▸ **THE TASK**: Copy out the whole listing below exactly.

──────

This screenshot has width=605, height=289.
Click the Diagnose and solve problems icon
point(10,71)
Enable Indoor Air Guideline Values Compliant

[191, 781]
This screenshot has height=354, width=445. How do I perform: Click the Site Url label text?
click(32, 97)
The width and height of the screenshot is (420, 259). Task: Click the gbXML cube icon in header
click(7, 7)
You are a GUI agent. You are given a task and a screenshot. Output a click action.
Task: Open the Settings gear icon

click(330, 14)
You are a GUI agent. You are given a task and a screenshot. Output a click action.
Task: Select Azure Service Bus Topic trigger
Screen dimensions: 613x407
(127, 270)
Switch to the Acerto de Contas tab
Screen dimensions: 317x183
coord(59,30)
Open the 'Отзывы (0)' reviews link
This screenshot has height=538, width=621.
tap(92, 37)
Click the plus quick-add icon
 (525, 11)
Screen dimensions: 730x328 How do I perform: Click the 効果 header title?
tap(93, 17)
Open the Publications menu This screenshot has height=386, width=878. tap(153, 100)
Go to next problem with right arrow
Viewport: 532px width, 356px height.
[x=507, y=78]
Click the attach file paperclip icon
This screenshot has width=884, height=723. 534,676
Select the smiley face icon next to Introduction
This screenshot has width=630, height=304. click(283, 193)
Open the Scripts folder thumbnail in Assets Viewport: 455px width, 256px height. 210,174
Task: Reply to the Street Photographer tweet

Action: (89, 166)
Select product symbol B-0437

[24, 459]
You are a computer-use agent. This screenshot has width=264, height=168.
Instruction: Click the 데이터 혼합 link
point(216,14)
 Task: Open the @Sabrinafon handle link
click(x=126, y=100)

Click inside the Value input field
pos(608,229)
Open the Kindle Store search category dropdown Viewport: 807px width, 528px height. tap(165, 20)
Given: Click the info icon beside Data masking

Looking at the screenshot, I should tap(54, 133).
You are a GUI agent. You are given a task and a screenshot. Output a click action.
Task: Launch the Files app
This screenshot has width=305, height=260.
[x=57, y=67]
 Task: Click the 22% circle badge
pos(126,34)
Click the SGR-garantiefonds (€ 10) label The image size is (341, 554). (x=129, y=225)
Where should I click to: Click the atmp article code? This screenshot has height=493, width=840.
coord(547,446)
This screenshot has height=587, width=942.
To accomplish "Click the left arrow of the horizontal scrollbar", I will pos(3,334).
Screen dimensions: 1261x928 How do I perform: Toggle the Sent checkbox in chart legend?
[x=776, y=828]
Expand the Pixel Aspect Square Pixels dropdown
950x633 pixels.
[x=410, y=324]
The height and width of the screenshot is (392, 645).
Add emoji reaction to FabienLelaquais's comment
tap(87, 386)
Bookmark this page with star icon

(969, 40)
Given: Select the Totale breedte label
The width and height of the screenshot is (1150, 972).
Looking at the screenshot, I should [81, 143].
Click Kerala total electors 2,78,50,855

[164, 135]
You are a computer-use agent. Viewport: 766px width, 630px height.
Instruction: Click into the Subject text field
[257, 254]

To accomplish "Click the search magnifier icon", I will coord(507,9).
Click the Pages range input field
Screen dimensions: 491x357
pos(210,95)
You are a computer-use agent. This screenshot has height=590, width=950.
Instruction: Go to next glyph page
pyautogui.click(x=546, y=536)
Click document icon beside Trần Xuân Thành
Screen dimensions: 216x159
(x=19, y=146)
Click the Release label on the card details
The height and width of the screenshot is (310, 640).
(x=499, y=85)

──────

▸ **WRITTEN RESPONSE**:
This screenshot has width=605, height=289.
Click the Diagnose and solve problems icon
point(10,71)
Enable Indoor Air Guideline Values Compliant

[191, 781]
This screenshot has height=354, width=445. How do I perform: Click the Site Url label text?
click(32, 97)
The width and height of the screenshot is (420, 259). Task: Click the gbXML cube icon in header
click(7, 7)
You are a GUI agent. You are given a task and a screenshot. Output a click action.
Task: Open the Settings gear icon

click(330, 14)
You are a GUI agent. You are given a task and a screenshot. Output a click action.
Task: Select Azure Service Bus Topic trigger
Screen dimensions: 613x407
(127, 270)
Switch to the Acerto de Contas tab
Screen dimensions: 317x183
coord(59,30)
Open the 'Отзывы (0)' reviews link
This screenshot has height=538, width=621.
tap(92, 37)
Click the plus quick-add icon
 (525, 11)
Screen dimensions: 730x328 How do I perform: Click the 効果 header title?
tap(93, 17)
Open the Publications menu This screenshot has height=386, width=878. tap(153, 100)
Go to next problem with right arrow
Viewport: 532px width, 356px height.
[x=507, y=78]
Click the attach file paperclip icon
This screenshot has width=884, height=723. 534,676
Select the smiley face icon next to Introduction
This screenshot has width=630, height=304. click(283, 193)
Open the Scripts folder thumbnail in Assets Viewport: 455px width, 256px height. 210,174
Task: Reply to the Street Photographer tweet

Action: (89, 166)
Select product symbol B-0437

[24, 459]
You are a computer-use agent. This screenshot has width=264, height=168.
Instruction: Click the 데이터 혼합 link
point(216,14)
 Task: Open the @Sabrinafon handle link
click(x=126, y=100)

Click inside the Value input field
pos(608,229)
Open the Kindle Store search category dropdown Viewport: 807px width, 528px height. tap(165, 20)
Given: Click the info icon beside Data masking

Looking at the screenshot, I should tap(54, 133).
You are a GUI agent. You are given a task and a screenshot. Output a click action.
Task: Launch the Files app
This screenshot has width=305, height=260.
[x=57, y=67]
 Task: Click the 22% circle badge
pos(126,34)
Click the SGR-garantiefonds (€ 10) label The image size is (341, 554). (x=129, y=225)
Where should I click to: Click the atmp article code? This screenshot has height=493, width=840.
coord(547,446)
This screenshot has height=587, width=942.
To accomplish "Click the left arrow of the horizontal scrollbar", I will pos(3,334).
Screen dimensions: 1261x928 How do I perform: Toggle the Sent checkbox in chart legend?
[x=776, y=828]
Expand the Pixel Aspect Square Pixels dropdown
950x633 pixels.
[x=410, y=324]
The height and width of the screenshot is (392, 645).
Add emoji reaction to FabienLelaquais's comment
tap(87, 386)
Bookmark this page with star icon

(969, 40)
Given: Select the Totale breedte label
The width and height of the screenshot is (1150, 972).
Looking at the screenshot, I should [81, 143].
Click Kerala total electors 2,78,50,855

[164, 135]
You are a computer-use agent. Viewport: 766px width, 630px height.
Instruction: Click into the Subject text field
[257, 254]

To accomplish "Click the search magnifier icon", I will coord(507,9).
Click the Pages range input field
Screen dimensions: 491x357
pos(210,95)
You are a computer-use agent. This screenshot has height=590, width=950.
Instruction: Go to next glyph page
pyautogui.click(x=546, y=536)
Click document icon beside Trần Xuân Thành
Screen dimensions: 216x159
(x=19, y=146)
Click the Release label on the card details
The height and width of the screenshot is (310, 640).
(x=499, y=85)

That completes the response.